Odeio
a ideia de morte repentina, embora todos achem que é a melhor.
Discordo. Tremo ao pensar que o jaguar negro possa estar à espreita
na próxima esquina. Não quero que seja súbita. Quero tempo para
escrever o meu haicai. O último haicai é isto: o esforço supremo
para dizer a beleza simples da vida que se vai. Como dizia o bruxo D.
Juan ao seu aprendiz: “A morte é a única conselheira sábia que
temos. Sempre que você sentir que tudo vai de mal a pior e que você
está a ponto de ser aniquilado, volte-se para a sua Morte e
pergunte-lhe se isso é verdade. Sua Morte lhe dirá que você está
errado. Nada realmente importa fora do seu toque... Sua Morte o
encarará e lhe dirá: ‘Ainda não o toquei’”. E o feiticeiro
concluiu: “Um de nós tem de mudar, e rápido. Um de nós tem de
aprender que a Morte é caçadora, e está sempre à nossa esquerda.
Um de nós tem de aceitar o conselho da Morte e abandonar a maldita
mesquinharia que acompanha os homens que vivem suas vidas como se a
Morte não os fosse tocar nunca”.
A
Morte não é algo que nos espera no fim. É companheira silenciosa
que fala com voz branda, sem querer nos aterrorizar, dizendo sempre a
verdade e nos convidando à sabedoria de viver. A branda fala da
Morte não nos aterroriza por nos falar da Morte. Ela nos aterroriza
por nos falar da Vida. Na verdade, a Morte nunca fala sobre si mesma.

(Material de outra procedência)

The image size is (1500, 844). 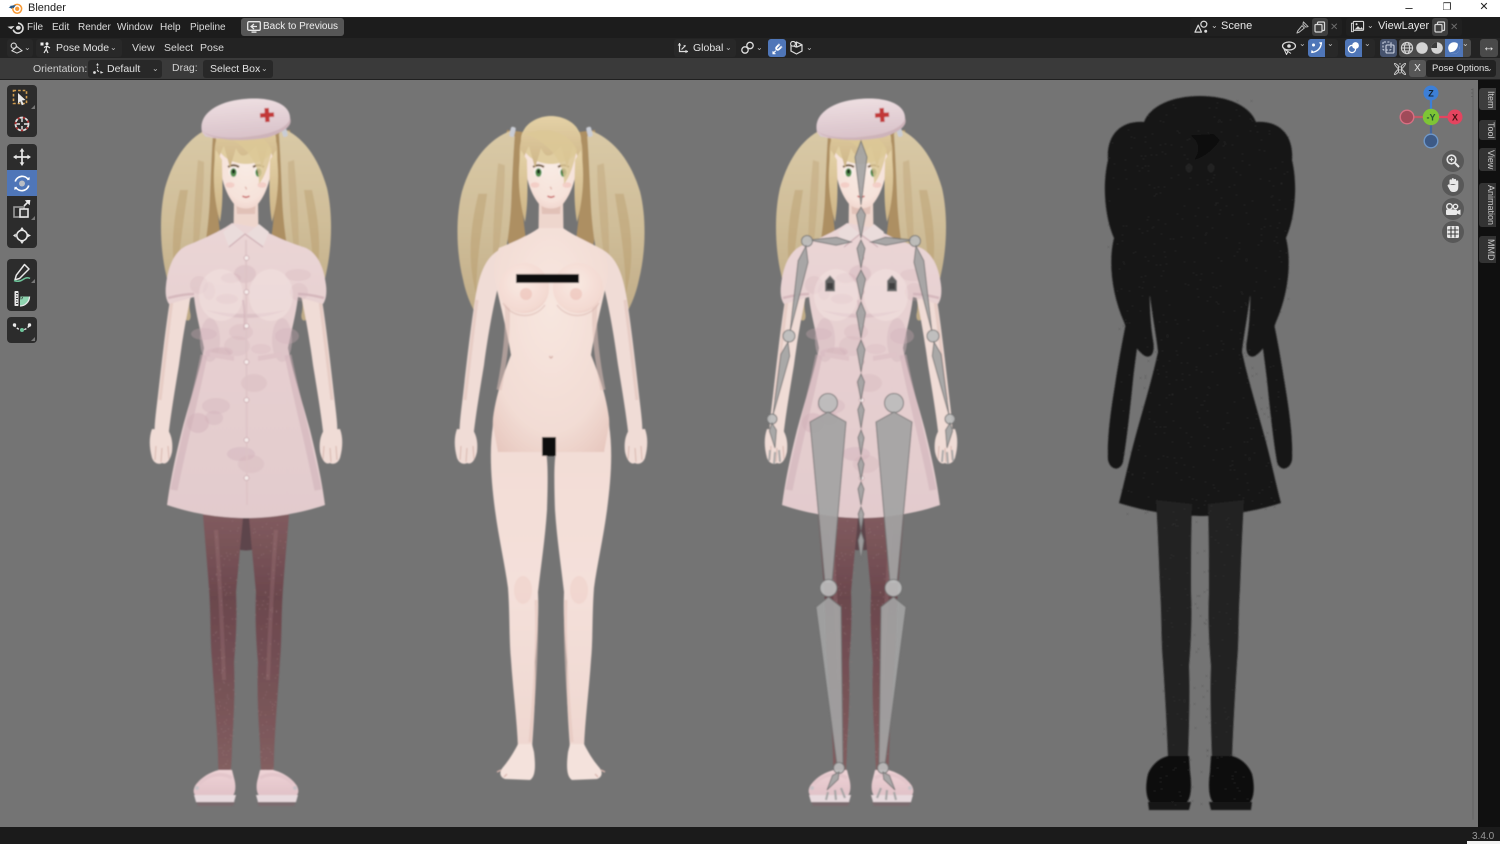 I want to click on svg-text: X, so click(x=1455, y=118).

Ela sempre nos fala sobre aquilo que estamos fazendo com a própria
Vida, as perdas, os sonhos que não sonhamos, os riscos que não
tomamos (por medo), os suicídios lentos que perpetramos. Embora a
gente não saiba, a Morte fala com a voz do poeta. Porque é nele que
as duas, a Vida e a Morte, encontram-se reconciliadas, conversam uma
com a outra, e desta conversa surge a Beleza... Ela nos convida a
contemplar a nossa própria verdade. E o que ela nos diz é
simplesmente isto: “Veja a vida. Não há tempo a perder. É
preciso viver agora! Não se pode deixar o amor para depois...”.